■ Provided records

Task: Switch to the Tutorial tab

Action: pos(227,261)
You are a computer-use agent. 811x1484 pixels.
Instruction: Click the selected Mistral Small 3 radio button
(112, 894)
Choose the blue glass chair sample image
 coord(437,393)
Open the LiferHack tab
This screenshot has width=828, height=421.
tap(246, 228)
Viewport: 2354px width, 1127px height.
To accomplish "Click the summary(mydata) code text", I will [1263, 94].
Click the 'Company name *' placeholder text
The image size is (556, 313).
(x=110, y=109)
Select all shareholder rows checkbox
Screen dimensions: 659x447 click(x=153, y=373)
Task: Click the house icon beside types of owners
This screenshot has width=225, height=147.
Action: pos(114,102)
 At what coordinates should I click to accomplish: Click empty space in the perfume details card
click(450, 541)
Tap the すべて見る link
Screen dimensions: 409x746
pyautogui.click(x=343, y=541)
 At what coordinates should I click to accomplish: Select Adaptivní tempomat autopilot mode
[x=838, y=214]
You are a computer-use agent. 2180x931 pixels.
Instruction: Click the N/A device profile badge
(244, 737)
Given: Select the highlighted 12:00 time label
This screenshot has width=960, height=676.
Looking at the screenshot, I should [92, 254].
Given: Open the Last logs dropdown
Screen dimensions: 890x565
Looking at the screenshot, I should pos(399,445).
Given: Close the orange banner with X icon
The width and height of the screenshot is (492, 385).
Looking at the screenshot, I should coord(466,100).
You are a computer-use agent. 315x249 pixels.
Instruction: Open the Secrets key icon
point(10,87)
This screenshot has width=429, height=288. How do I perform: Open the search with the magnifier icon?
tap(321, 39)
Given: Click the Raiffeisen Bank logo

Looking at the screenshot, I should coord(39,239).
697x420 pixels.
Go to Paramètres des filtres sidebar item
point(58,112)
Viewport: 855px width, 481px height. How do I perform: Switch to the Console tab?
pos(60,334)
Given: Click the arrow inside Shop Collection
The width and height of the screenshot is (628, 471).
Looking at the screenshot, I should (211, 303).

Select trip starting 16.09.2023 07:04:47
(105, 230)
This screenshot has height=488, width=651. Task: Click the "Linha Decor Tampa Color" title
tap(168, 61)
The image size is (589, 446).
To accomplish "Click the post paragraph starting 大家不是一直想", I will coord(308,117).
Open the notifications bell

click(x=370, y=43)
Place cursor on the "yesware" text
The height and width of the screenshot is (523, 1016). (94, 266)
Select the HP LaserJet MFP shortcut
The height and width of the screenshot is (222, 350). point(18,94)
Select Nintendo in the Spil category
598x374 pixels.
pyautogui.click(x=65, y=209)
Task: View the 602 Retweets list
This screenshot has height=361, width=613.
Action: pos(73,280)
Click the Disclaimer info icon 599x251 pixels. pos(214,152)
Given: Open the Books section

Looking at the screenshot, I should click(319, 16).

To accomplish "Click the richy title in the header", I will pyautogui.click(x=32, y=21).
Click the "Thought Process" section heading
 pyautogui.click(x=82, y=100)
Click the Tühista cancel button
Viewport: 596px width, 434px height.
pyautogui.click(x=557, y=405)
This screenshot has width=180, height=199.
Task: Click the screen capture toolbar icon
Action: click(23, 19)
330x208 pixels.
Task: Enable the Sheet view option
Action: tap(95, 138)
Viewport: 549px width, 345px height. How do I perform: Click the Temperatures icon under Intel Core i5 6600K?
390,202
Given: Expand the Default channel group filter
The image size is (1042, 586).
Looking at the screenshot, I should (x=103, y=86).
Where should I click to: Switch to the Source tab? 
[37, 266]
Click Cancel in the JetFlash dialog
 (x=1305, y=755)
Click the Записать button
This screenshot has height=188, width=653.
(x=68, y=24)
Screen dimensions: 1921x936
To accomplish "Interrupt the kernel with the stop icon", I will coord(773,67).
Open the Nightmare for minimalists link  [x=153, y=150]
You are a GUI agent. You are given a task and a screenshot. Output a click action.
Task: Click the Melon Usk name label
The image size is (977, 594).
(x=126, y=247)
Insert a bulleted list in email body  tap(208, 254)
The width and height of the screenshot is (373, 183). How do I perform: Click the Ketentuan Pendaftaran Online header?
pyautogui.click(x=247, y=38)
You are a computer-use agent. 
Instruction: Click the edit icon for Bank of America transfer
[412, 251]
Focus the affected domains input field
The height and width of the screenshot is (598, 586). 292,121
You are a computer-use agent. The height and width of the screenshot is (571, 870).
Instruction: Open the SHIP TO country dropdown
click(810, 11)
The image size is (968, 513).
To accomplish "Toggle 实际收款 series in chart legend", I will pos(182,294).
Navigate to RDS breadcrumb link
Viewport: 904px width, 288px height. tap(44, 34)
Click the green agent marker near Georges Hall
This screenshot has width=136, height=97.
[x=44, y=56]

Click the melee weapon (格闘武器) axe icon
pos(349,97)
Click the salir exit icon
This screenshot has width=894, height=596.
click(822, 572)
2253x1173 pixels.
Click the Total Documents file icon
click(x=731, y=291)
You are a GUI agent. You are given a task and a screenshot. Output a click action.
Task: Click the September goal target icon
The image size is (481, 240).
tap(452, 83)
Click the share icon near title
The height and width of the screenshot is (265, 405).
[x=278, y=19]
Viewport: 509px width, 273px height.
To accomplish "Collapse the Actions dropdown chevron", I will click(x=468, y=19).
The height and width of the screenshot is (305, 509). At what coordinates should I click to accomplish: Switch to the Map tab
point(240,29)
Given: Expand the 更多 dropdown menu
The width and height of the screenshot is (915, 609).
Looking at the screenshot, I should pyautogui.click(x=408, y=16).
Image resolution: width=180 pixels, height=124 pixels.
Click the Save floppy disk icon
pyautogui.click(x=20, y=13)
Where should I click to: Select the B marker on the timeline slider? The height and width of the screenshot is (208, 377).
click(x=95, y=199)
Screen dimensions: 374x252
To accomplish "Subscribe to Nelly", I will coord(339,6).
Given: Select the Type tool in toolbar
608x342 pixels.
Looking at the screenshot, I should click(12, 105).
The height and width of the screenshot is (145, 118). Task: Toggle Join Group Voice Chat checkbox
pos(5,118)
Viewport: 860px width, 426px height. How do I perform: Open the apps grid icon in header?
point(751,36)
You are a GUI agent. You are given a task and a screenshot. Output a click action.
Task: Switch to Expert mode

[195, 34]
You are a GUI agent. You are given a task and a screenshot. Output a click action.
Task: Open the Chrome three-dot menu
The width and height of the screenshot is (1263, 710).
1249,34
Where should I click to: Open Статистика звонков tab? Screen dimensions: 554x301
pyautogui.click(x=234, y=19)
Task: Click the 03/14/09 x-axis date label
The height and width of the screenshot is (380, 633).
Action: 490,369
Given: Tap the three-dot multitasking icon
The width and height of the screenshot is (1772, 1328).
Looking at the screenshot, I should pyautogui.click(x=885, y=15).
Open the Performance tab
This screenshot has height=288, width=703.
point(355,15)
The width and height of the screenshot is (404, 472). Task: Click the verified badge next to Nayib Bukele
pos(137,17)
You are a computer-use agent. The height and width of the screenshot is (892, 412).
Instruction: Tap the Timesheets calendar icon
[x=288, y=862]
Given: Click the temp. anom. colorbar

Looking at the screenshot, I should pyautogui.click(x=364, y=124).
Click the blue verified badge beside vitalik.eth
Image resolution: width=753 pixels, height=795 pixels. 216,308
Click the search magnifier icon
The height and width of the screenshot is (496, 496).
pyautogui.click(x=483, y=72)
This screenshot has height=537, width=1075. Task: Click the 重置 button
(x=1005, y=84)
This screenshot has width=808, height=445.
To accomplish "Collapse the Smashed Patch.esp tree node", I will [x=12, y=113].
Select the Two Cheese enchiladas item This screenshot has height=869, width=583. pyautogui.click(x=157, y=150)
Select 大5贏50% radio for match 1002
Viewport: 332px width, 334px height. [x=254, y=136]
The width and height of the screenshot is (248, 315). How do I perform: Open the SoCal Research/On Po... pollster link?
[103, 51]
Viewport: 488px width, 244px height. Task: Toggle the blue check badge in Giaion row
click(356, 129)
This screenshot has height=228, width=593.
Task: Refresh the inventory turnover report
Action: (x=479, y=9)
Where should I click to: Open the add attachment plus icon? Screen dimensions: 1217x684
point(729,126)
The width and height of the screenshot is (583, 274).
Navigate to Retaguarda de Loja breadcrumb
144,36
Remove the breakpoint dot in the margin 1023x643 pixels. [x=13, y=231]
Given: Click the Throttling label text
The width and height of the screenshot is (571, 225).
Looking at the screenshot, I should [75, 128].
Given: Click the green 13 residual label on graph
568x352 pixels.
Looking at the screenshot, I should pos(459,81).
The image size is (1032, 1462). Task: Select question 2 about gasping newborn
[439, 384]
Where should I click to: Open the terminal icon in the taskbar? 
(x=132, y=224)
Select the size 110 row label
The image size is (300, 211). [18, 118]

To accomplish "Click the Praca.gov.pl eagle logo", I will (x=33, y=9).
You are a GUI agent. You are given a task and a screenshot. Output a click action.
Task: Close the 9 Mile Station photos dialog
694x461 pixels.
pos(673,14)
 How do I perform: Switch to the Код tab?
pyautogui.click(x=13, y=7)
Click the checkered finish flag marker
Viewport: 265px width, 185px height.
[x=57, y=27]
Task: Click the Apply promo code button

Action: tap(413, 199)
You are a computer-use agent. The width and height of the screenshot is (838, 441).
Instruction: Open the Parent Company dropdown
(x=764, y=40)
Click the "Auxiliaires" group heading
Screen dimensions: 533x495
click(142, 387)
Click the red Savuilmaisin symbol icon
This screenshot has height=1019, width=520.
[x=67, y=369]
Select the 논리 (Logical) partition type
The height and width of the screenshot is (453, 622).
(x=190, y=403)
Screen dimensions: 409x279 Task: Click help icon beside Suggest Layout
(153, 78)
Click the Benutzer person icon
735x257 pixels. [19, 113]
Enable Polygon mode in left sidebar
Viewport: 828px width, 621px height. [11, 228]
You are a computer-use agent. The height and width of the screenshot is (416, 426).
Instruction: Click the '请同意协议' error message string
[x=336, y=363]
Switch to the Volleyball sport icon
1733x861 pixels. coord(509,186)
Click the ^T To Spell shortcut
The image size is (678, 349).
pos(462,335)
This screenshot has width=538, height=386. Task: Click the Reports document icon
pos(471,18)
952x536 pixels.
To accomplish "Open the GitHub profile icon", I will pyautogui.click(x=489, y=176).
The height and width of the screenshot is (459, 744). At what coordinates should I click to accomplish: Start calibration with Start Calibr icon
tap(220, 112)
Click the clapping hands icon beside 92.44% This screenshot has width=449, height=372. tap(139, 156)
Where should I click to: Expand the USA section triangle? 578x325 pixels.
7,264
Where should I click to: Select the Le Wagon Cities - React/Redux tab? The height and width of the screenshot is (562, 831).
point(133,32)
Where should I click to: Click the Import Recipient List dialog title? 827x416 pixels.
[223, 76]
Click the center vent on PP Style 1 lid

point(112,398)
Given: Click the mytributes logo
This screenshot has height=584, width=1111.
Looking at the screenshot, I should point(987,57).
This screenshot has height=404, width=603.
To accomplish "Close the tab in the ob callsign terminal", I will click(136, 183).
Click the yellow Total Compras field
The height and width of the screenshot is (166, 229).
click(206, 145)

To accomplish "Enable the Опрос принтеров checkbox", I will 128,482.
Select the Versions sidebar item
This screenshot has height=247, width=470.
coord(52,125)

■ Prompt
Report each line in the items above that contains the string "mode", copying it in full. Case counts.

■ Full answer
 At what coordinates should I click to accomplish: Select Adaptivní tempomat autopilot mode
Task: Switch to Expert mode
Enable Polygon mode in left sidebar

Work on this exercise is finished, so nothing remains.